Multiplexed biosensor for point-of-care COVID-19 monitoring: CRISPR-powered unamplified RNA diagnostics and protein-based therapeutic drug management

Abstract

AbstractIn late 2019 SARS-CoV-2 rapidly spread to become a global pandemic, therefore, measures to attenuate chains of infection, such as high-throughput screenings and isolation of carriers were taken. Prerequisite for a reasonable and democratic implementation of such measures, however, is the availability of sufficient testing opportunities (beyond reverse transcription PCR, the current gold standard).

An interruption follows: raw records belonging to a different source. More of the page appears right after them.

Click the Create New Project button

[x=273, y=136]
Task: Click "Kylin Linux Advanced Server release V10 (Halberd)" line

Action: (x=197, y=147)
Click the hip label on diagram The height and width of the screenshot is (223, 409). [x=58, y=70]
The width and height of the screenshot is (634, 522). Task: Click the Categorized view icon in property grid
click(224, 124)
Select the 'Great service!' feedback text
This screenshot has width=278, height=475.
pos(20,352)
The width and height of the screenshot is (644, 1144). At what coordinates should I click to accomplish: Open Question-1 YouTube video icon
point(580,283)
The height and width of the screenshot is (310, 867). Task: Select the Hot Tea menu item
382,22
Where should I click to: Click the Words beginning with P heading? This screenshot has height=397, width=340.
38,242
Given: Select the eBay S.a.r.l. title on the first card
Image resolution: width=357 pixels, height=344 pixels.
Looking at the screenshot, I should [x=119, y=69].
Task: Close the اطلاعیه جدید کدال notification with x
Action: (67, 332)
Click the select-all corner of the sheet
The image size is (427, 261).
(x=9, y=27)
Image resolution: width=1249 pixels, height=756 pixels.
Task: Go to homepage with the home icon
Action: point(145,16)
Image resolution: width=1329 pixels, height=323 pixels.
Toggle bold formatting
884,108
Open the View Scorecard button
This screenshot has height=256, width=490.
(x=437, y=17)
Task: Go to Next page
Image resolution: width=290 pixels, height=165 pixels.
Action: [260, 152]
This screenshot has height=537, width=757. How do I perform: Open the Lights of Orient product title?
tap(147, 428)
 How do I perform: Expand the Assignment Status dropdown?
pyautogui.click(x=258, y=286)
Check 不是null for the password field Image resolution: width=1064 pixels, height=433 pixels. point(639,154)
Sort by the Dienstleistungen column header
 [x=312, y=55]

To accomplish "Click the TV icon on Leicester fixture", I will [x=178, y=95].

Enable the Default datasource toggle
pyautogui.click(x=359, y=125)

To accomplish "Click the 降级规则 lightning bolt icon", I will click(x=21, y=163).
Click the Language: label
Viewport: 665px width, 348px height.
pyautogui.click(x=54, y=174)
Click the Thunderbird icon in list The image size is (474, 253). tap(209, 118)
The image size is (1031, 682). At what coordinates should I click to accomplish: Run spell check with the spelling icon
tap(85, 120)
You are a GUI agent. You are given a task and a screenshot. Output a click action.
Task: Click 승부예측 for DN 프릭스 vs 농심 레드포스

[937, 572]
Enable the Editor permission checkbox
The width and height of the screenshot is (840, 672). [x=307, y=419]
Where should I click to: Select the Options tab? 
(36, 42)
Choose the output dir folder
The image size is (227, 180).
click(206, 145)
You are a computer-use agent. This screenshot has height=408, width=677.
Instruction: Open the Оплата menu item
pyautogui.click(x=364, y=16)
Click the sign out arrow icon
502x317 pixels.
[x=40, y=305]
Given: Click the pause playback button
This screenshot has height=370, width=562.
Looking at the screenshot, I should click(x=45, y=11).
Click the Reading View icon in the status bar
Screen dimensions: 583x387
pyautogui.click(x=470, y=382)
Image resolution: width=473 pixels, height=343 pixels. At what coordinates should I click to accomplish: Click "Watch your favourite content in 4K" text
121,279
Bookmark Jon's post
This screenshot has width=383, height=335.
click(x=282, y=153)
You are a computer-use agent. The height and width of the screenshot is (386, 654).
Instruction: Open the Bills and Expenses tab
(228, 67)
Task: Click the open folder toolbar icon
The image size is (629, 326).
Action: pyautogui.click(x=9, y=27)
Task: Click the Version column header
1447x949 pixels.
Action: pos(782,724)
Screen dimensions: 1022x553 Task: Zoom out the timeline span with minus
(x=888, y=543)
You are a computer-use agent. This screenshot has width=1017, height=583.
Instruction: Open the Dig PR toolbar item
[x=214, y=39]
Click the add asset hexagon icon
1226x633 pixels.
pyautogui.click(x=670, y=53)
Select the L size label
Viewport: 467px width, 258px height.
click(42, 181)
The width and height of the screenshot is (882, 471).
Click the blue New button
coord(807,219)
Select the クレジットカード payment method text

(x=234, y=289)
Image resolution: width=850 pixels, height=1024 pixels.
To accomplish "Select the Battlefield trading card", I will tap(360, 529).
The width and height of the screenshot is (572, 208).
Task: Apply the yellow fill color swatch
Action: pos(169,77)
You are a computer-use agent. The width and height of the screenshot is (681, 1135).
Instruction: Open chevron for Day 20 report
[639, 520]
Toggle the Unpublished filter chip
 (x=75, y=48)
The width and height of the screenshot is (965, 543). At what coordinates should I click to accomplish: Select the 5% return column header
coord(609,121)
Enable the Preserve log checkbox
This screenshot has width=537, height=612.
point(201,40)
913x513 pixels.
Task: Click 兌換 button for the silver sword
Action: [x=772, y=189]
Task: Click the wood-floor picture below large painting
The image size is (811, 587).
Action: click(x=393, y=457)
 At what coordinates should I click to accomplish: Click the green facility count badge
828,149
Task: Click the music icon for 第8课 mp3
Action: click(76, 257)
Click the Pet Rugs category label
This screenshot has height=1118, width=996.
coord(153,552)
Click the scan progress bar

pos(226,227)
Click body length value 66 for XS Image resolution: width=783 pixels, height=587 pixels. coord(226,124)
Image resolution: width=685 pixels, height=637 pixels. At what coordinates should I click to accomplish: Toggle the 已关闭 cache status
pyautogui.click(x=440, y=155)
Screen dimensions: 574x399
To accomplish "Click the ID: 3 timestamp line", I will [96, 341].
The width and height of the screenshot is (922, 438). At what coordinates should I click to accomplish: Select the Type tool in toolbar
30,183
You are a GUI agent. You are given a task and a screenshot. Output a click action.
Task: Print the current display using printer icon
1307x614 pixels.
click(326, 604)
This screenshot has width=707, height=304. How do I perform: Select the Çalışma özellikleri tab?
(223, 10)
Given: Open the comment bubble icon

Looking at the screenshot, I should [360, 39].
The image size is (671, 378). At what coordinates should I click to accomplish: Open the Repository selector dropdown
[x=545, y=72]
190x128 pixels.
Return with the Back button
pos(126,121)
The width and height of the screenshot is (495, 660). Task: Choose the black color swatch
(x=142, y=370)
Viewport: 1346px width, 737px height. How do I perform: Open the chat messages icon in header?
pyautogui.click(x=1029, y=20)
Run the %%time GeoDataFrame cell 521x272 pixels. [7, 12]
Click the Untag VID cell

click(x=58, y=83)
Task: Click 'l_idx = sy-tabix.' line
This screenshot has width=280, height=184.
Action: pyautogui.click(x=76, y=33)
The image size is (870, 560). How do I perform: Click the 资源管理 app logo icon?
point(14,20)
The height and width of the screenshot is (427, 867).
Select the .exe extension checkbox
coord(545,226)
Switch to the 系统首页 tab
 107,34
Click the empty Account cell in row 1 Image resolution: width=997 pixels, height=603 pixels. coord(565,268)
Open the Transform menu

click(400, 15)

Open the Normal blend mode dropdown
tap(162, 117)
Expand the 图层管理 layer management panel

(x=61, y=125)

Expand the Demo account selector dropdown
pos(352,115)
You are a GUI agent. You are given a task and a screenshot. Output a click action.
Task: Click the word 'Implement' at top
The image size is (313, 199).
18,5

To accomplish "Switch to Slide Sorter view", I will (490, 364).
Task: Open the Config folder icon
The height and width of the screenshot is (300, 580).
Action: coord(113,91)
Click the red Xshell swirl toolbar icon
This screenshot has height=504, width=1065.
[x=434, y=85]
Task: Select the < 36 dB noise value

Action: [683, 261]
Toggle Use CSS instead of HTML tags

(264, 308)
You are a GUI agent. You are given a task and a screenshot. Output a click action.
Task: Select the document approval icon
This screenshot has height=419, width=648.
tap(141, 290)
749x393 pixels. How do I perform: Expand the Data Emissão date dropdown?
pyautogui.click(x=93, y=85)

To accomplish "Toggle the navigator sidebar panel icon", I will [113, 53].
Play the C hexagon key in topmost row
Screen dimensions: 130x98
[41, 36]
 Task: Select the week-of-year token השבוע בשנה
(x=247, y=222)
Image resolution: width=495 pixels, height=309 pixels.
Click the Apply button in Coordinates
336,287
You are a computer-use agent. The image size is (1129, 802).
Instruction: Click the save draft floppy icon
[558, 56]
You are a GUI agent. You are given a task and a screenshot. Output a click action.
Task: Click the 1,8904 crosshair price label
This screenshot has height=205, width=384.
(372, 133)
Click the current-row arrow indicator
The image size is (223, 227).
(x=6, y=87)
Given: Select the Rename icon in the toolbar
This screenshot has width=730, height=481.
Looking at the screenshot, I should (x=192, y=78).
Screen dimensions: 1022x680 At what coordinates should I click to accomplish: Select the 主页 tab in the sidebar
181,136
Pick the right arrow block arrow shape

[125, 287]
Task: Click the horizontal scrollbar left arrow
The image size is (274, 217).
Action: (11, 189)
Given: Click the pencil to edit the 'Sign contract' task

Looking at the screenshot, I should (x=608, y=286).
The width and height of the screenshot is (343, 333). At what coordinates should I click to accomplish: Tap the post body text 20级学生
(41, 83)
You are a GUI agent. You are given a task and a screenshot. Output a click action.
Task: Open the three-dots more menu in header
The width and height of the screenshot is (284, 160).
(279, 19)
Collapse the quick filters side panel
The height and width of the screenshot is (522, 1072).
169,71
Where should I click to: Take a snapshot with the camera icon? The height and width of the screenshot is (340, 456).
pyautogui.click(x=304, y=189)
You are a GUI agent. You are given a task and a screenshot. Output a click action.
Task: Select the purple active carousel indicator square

We, therefore, propose an electrochemical, microfluidic multiplexed biosensor in combination with CRISPR/Cas-powered assays for point-of-care nucleic acid testing. In this study, we simultaneously screen for and identify SARS-CoV-2 infections (Omicron-variant) in clinical specimens (Sample-to-result time: ∼30 min), employing LbuCas13a, whilst bypassing reverse transcription as well as target amplification of the viral RNA, both of which are necessary for detection via PCR and multiple other methods. In addition, we demonstrate the feasibility of combining assays based on different classes of biomolecules, in this case protein-based antibiotic detection, on the same device. The programmability of the effector and multiplexing capacity (up to six analytes) of our platform, in combination with a miniaturized measurement setup, including a credit card sized near field communication (NFC) potentiostat and a microperistaltic pump, provide a promising on-site tool for identifying individuals infected with variants of concern and monitoring their disease progression alongside other potential biomarkers or medication clearance.